TASK PROMPT: Emit an exact copy of the lines running from the start of the records to the line containing "Viewport: 1920px width, 1080px height.", both included.

AVAILABLE RECORDS:
:::::

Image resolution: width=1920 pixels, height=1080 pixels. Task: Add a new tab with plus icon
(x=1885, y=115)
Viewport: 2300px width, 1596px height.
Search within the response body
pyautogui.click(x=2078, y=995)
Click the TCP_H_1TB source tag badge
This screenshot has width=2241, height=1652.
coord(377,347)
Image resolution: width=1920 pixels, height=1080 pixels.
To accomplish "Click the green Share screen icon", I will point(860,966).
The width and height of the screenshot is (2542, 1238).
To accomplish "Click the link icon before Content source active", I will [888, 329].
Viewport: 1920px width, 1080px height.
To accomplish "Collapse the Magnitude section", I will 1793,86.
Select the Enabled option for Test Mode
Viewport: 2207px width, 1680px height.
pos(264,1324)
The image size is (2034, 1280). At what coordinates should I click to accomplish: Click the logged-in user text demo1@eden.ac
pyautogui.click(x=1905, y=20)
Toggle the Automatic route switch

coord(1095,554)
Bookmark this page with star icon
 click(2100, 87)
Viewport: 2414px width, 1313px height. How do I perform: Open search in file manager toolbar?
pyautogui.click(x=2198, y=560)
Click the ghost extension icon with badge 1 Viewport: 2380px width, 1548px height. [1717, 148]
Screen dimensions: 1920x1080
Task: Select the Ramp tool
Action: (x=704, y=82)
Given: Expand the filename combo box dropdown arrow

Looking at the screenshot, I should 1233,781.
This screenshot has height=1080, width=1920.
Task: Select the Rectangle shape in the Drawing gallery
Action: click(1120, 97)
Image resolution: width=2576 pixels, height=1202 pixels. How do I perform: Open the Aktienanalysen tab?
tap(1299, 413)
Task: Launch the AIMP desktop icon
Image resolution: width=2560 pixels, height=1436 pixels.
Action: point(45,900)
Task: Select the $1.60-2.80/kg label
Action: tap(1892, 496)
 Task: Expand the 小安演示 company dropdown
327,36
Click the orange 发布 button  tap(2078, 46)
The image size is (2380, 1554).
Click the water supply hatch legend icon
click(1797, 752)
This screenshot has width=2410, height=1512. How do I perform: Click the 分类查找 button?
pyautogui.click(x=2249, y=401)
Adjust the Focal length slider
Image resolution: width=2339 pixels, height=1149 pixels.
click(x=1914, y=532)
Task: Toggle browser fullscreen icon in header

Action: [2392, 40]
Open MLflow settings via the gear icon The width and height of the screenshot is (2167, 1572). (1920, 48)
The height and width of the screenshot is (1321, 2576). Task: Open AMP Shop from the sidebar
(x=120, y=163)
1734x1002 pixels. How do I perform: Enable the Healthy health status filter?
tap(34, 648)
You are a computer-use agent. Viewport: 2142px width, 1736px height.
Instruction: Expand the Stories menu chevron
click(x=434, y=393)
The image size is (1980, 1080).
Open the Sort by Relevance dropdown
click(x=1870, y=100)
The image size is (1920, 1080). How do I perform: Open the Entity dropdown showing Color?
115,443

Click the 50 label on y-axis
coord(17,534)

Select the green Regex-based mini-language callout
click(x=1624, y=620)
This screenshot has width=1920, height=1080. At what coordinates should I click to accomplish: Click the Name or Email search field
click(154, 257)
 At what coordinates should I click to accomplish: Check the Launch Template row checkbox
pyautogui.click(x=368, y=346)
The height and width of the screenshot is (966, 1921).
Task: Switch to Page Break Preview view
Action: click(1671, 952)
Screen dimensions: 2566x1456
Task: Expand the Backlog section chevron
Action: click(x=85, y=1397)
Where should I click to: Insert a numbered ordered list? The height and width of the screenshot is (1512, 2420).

:::::

ANSWER:
Image resolution: width=1920 pixels, height=1080 pixels. Task: Add a new tab with plus icon
(x=1885, y=115)
Viewport: 2300px width, 1596px height.
Search within the response body
pyautogui.click(x=2078, y=995)
Click the TCP_H_1TB source tag badge
This screenshot has width=2241, height=1652.
coord(377,347)
Image resolution: width=1920 pixels, height=1080 pixels.
To accomplish "Click the green Share screen icon", I will point(860,966).
The width and height of the screenshot is (2542, 1238).
To accomplish "Click the link icon before Content source active", I will [888, 329].
Viewport: 1920px width, 1080px height.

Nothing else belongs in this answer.